▶ [Problem requirements]: The answer is the exact run of lines in the listing below from the line containing "The width and" up to and including the line containing "Tick the checkbox for serial A0000021", with pictures removed.

▶ [Listed entries]:
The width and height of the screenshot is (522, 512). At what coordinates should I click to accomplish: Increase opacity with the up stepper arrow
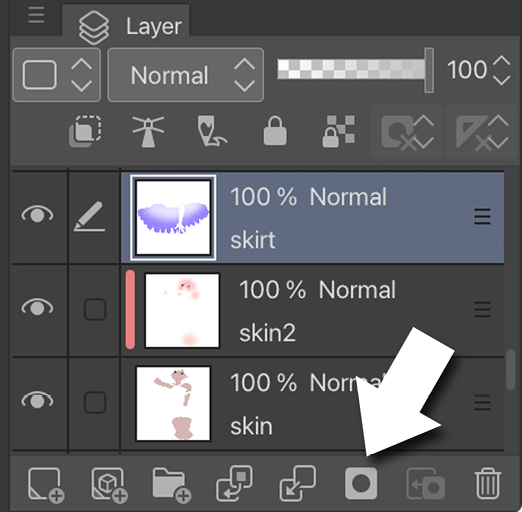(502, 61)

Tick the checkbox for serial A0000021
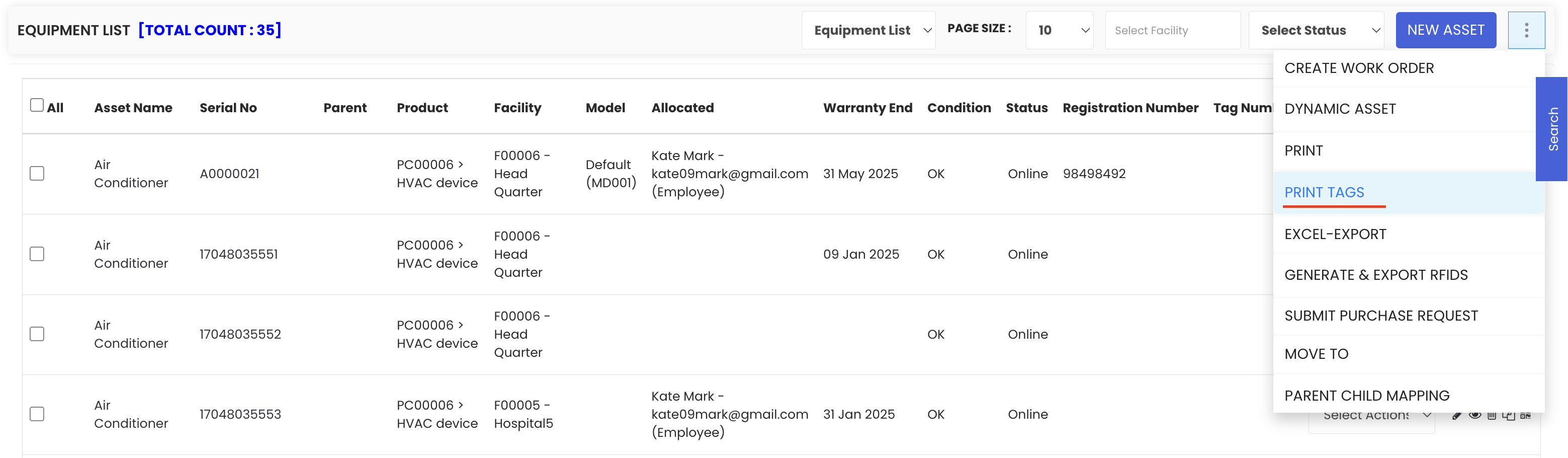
--
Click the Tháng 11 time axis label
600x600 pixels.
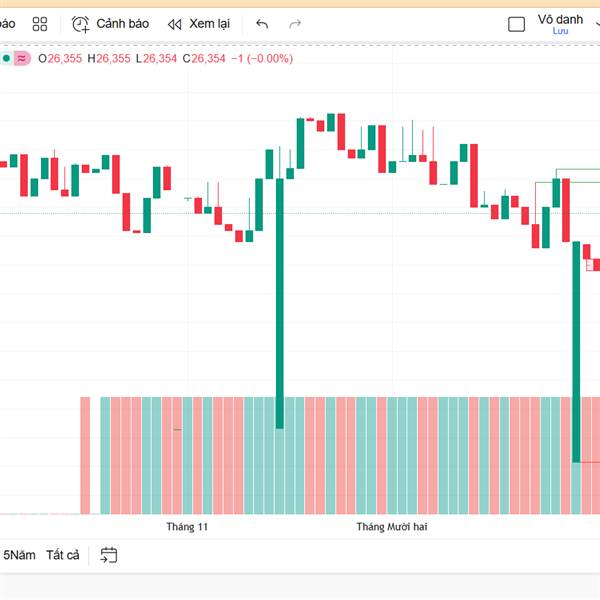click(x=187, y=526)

▶ [Exercise answer]:
The width and height of the screenshot is (522, 512). At what coordinates should I click to accomplish: Increase opacity with the up stepper arrow
(502, 61)

Tick the checkbox for serial A0000021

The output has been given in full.